Honestly, "bless his/her heart" or "bless him/her" or "bless his/her/your soul" or any rendition of that seems to be American, as far as I can tell. At least, those phrases aren't generally in widespread use across Canada. I talk to people from the Southern US every day, and I hear those phrases very often from that area from all sorts of people, so I never really considered it a Christian phrase so much as a cultural one.
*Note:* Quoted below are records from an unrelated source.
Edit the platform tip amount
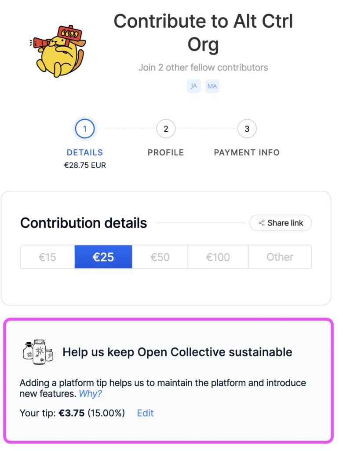Image resolution: width=343 pixels, height=451 pixels. 145,413
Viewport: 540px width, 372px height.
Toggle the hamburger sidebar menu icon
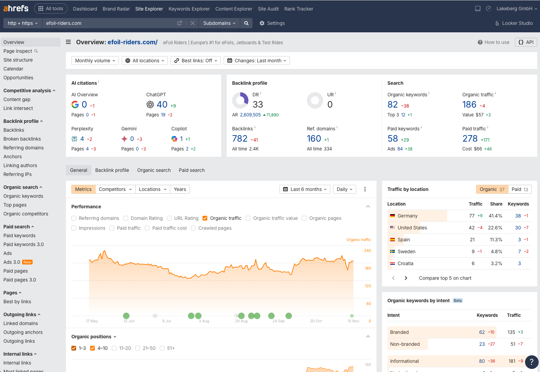pyautogui.click(x=68, y=42)
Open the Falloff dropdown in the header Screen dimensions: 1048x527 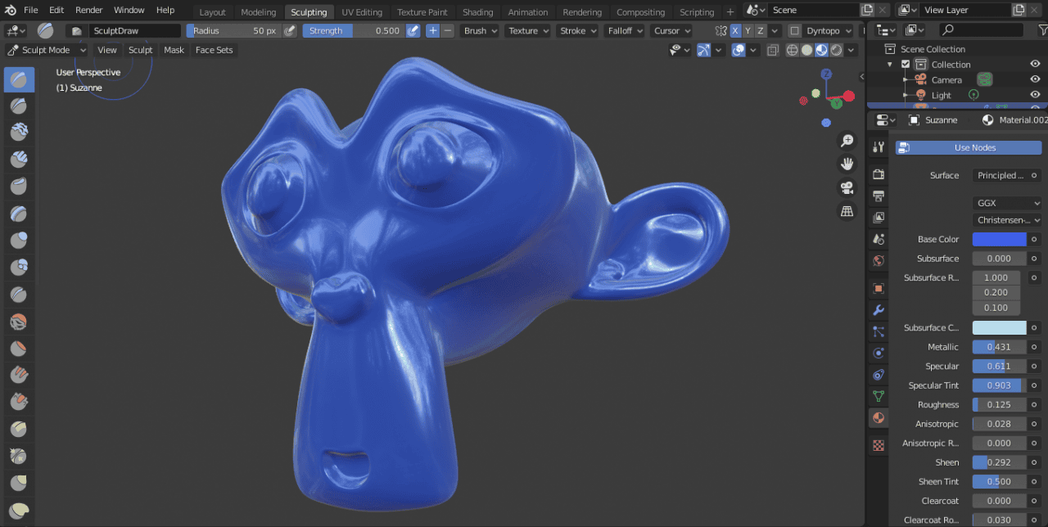[624, 30]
That being said, if I want to de-intensify a complaint, or criticism, I'd probably gravitate towards something like tacking something like this onto a sentence: "whoops", "oh well", "poor guy", "but nevermind, that's okay" -- it shows I sympathize with the person, or feel for their mistake, and don't really mind it. Opportunities for that come up often at work. Someone will call in needing help after making a (multiple) silly or embarassing mistake, I'll have to report to a higher-up on it, and my explanation will generally be something like "I was talking to Mr X, the poor guy accidentally did 'Z' again. No prob, I took care of it".
The "bless his heart" seems insulting to me, kinda. I know it's not really meant that way, but it almost seems to say "he needs extra supernatural protection because he is too silly to do something simple on his own". I figure there's no need to invoke the supernatural..... we humans will be just fine, even though we make ordinary daily simple mistakes.